Stretch for fifteen (15) minutes.  This is light stretching to wake up the body and increase circulation, like with the calisthenics, to the muscles.  I suggest visualizing your best skiing while stretching.  You want to do the calisthenics first to warm up the muscles before stretching.

Pack your gear efficiently.  Don’t rely on your parents or caregivers to do this.  You need to know what you are bringing and where you’ve packed it.  This can alleviate a lot of unnecessary stress before you head out onto the hill, if you know where everything is.  Also, pack for multiple weather scenarios.  It’s always better to have gear you don’t need as opposed to needing something you don’t have.  Include a snack; healthy energy bars, unsweetened granola, fruit, water.  Make a checklist and go through it every time you pack your gear.

Once at the hill, it’s time to get your mind into race mode.  This can be slightly different for each athlete.  Figure out what works best for you.  Ideally you will focus on your upcoming race runs, what your timing will need to be in terms of getting to the start area before your run(s), and what internal and external cues to focus on for that event.


Avoid distracting others from their routines, especially if their routines require more personal focus.  Some athletes do well with socialization to help diffuse anxiety, some listen to music, some need quiet.
Avoid distracting yourself and others with your phone.  Avoid social media during your mind-preparation.


It’s hard to express how important this part of your pre-race routine is.  If you don’t have this part of your routine dialed in, seek out coaches, trainers, and parents for help.  Dr. Jim Taylor is an excellent resource for this mental key aspect of racing (https://www.drjimtaylor.com/4.0/).

Once on snow, begin your warm-up laps.  Start with slower, more skidded maneuvers and moving larger body parts (upper/lower body, right leg/left leg), then gradually start to focus on more precise movement patterns.

Balance and timing of movements, at first more slowly, then gradually increase speed and intensity.  Work to one-footed skiing before finally putting it all together with high performance, race turns. 

NOTE: If you are racing GS, finish with GS turns.  If you are racing SL, finish with SL turns (I can’t tell you how many athletes I have seen skiing high speed GS turns on SL skis before a SL race.  This is not helpful at all.).

Inspect the course.  The key here is to pay attention to terrain, conditions, and “tricky” spots.  Memorize the key parts of the course, then make time to visualize yourself racing the course with your best skiing.

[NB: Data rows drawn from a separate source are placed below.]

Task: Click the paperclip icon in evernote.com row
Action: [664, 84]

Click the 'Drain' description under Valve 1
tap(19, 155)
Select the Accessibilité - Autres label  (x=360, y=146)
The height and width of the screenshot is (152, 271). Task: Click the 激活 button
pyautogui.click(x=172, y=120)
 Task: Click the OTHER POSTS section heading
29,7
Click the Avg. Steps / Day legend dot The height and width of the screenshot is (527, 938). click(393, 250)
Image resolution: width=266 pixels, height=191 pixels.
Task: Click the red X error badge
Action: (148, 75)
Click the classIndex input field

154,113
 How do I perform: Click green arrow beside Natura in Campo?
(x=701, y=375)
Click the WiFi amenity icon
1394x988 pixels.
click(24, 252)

At the start area before your run, focus on your run.  Keep your body moving to stay warm and keep your body ready to move with strength.  Scrape and structure your skis, ensuring they have maximum glide on snow.  Place your coat and warm up pants in a safe area or with a parent who is running them.  Check your boots for accumulated snow and remove any such accumulated snow prior to stepping in your bindings.

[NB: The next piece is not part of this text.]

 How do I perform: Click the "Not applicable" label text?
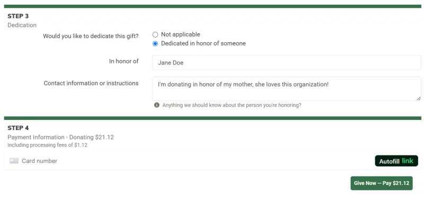point(181,34)
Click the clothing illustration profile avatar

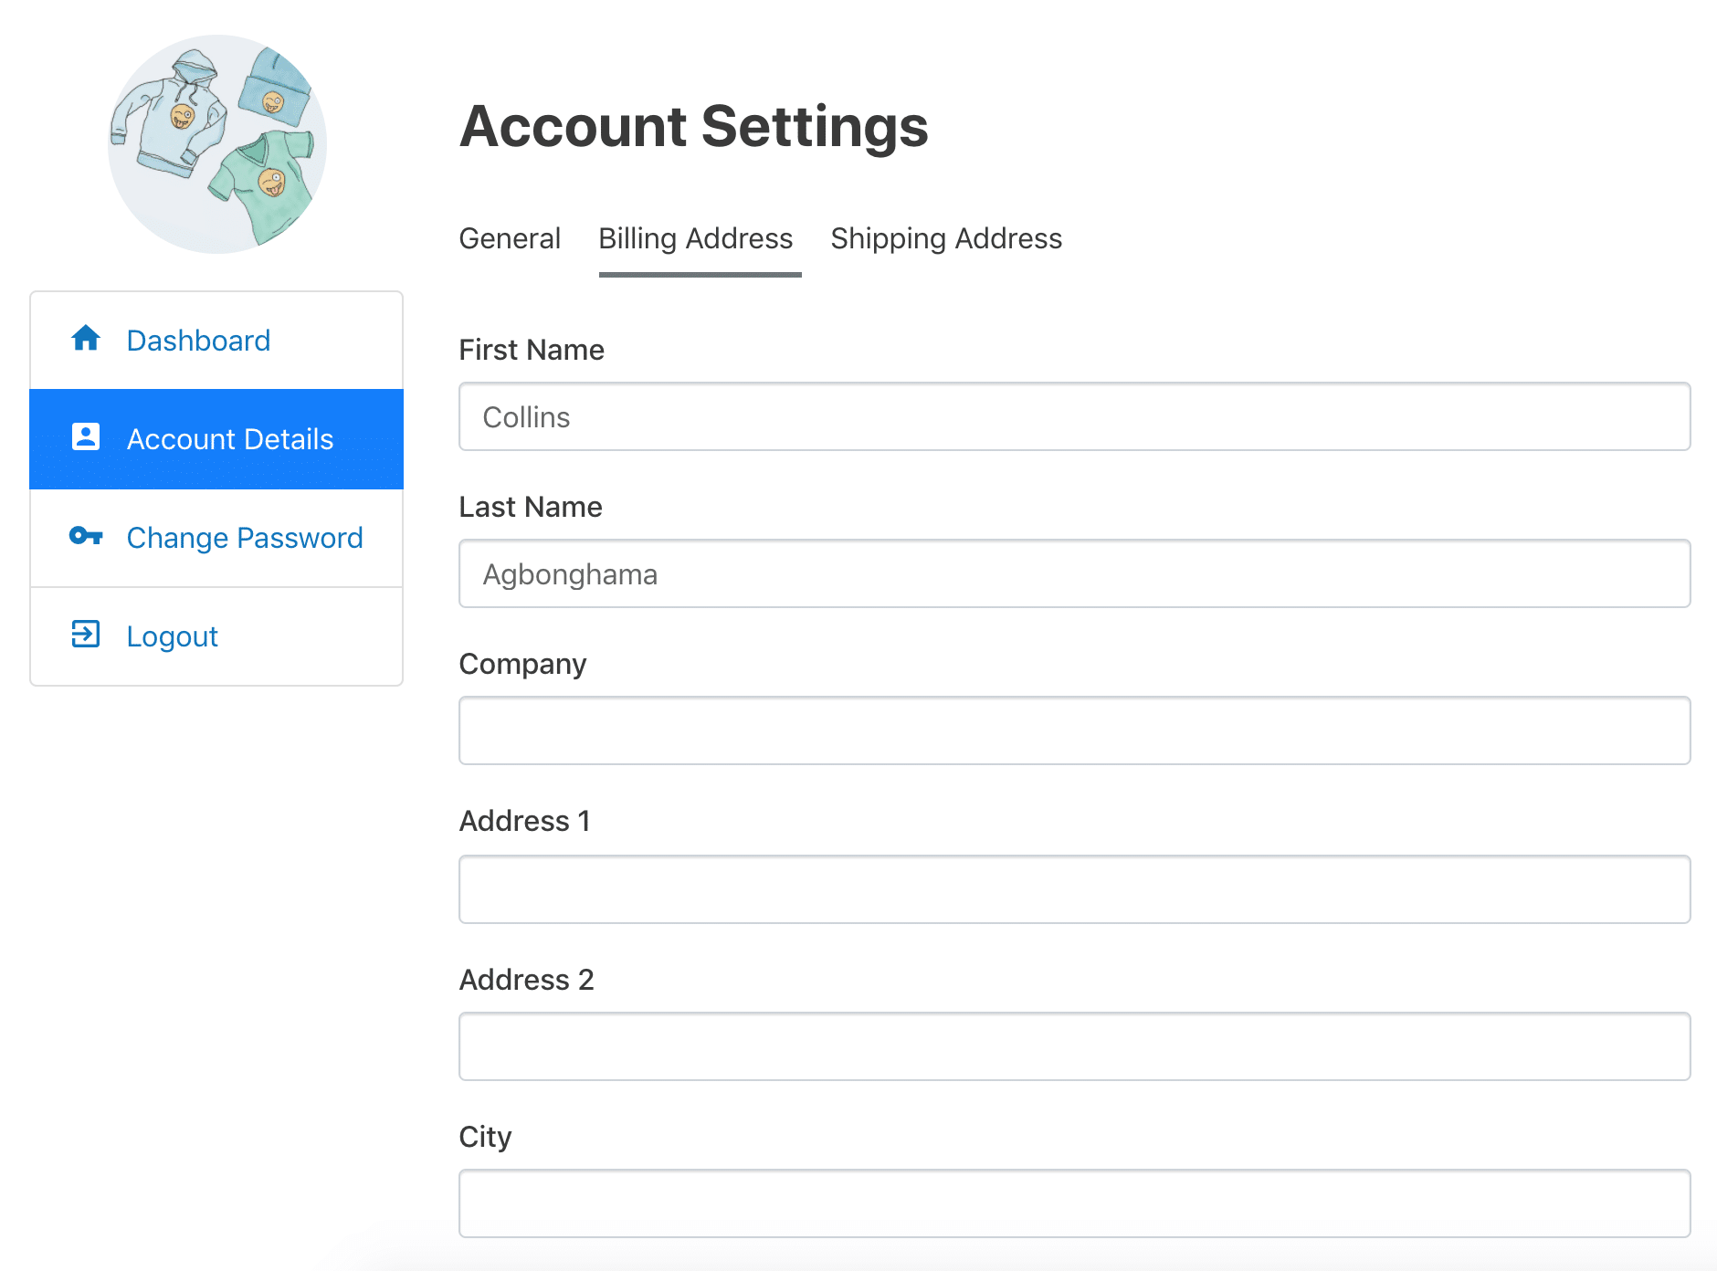(x=216, y=142)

In the start gate, remind yourself that you are having fun and give yourself one external cue for focus.  Visualize your line, the thrill of doing your personal best.  Ensure your poles are placed in an area to give you maximum power out of the start.  Explode out of the start, and have a blast!  

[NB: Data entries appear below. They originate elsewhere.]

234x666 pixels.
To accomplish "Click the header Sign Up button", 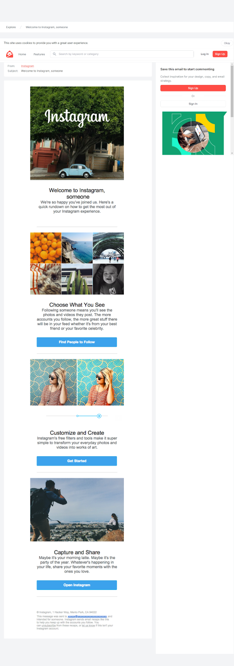I will 220,54.
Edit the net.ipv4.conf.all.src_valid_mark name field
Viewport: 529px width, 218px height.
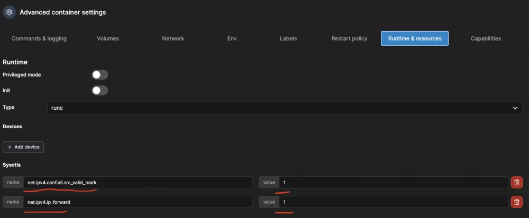138,183
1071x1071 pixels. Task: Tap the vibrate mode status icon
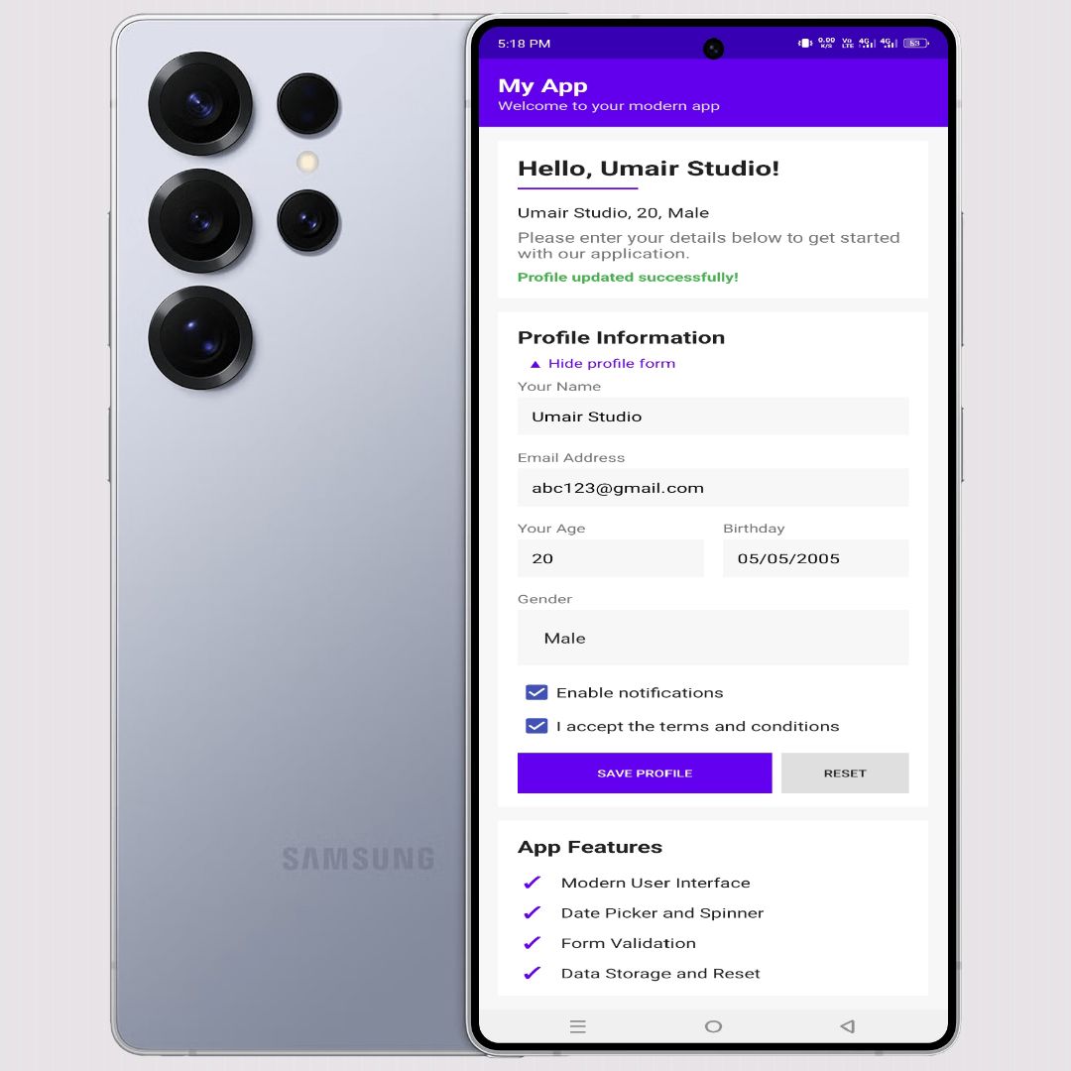tap(805, 43)
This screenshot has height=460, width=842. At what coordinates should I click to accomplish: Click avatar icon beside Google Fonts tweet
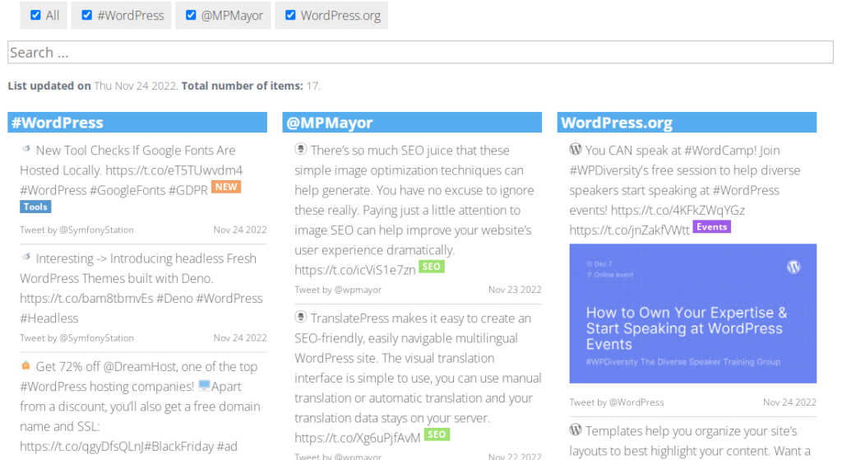coord(26,150)
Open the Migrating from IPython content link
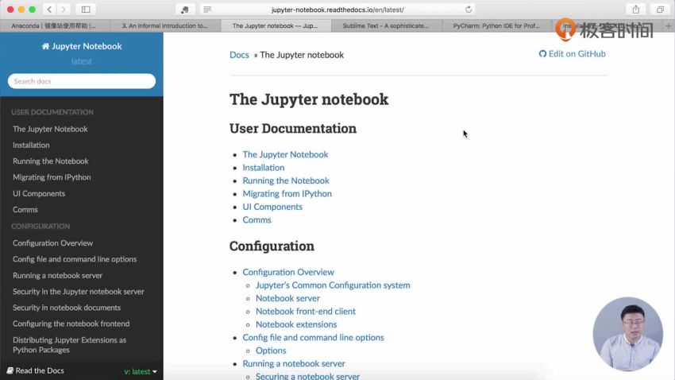Image resolution: width=675 pixels, height=380 pixels. 287,193
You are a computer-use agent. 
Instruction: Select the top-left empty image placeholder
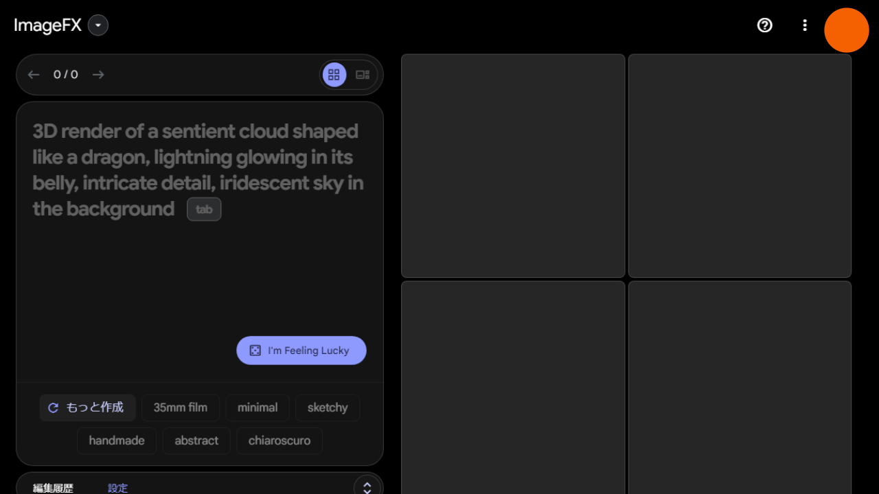[513, 165]
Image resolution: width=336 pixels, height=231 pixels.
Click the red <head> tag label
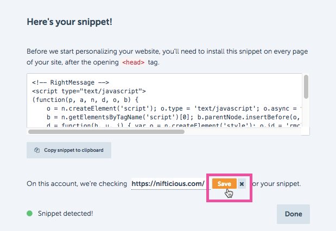tap(134, 62)
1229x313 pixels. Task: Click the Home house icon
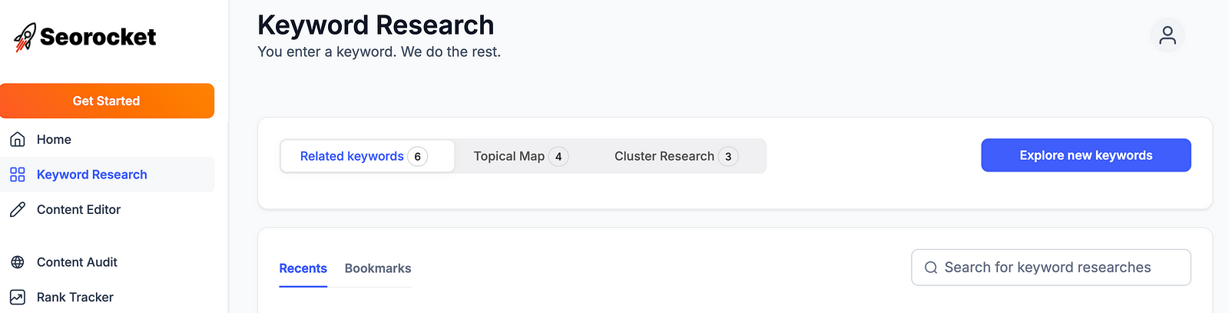[18, 139]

Between races is your time to free ski and focus on technique and fundamentals while exploring the unique terrain of another area.  Know the time for your next course inspection, and plan some time to warm up inside, have a snack or healthy lunch, and free ski.  Sitting in the lodge, looking at your phone, and eating fried foods and drinking soda pop is a great way to let your muscles and mind get atrophied prior to the next race.  Healthy mind and muscles can be the difference between a podium time and a middle of the pack time; or a personal best time or a disappointing time.  Let’s get those podium times and personal best times.  

Lunches chicken fingers and fries or hot dogs or hamburgers?  Save them for free ski days with friends or for after the race during awards.  On race day, focus on unsweetened yogurts, salads, chili and soups and grilled items.  It’s better to leave lunch a little hungry on race day than bloated with grease, carbs and processed foods and candy.